YOUR INSTRUCTIONS => Copy out every line of the material below that contains the word "pixels", matching its case exactly.

|---|

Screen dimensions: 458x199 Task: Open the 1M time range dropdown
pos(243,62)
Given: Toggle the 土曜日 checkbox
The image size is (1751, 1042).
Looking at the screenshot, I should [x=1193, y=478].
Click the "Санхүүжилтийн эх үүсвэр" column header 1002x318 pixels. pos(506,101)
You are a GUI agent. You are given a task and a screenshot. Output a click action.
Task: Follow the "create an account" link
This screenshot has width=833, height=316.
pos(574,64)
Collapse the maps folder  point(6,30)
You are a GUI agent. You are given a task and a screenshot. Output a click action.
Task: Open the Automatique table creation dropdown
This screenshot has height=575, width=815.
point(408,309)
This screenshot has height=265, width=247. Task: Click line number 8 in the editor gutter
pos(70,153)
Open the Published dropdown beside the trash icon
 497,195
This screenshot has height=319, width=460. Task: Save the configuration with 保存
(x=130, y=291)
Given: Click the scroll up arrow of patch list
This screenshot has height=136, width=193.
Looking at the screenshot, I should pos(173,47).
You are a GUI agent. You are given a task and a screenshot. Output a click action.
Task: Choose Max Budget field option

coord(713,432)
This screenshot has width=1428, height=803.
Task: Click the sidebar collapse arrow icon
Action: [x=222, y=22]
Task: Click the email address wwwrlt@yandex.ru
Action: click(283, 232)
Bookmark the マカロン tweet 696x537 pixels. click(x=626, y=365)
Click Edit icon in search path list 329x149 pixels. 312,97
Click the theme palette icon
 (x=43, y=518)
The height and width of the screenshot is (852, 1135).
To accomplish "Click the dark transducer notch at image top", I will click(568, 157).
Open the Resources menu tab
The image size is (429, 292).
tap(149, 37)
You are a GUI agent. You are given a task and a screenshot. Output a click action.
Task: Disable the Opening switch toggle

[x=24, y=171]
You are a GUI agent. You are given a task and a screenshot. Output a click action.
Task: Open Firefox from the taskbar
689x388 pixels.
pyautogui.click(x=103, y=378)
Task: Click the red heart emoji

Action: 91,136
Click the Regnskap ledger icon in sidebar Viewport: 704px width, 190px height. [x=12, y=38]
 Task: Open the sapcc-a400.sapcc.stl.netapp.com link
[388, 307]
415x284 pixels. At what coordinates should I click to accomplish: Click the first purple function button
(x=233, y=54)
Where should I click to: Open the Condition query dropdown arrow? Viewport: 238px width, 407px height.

|---|

FINAL RESULT =>
Click the "Санхүүжилтийн эх үүсвэр" column header 1002x318 pixels. pos(506,101)
Bookmark the マカロン tweet 696x537 pixels. click(x=626, y=365)
Click Edit icon in search path list 329x149 pixels. 312,97
689x388 pixels.
415x284 pixels. At what coordinates should I click to accomplish: Click the first purple function button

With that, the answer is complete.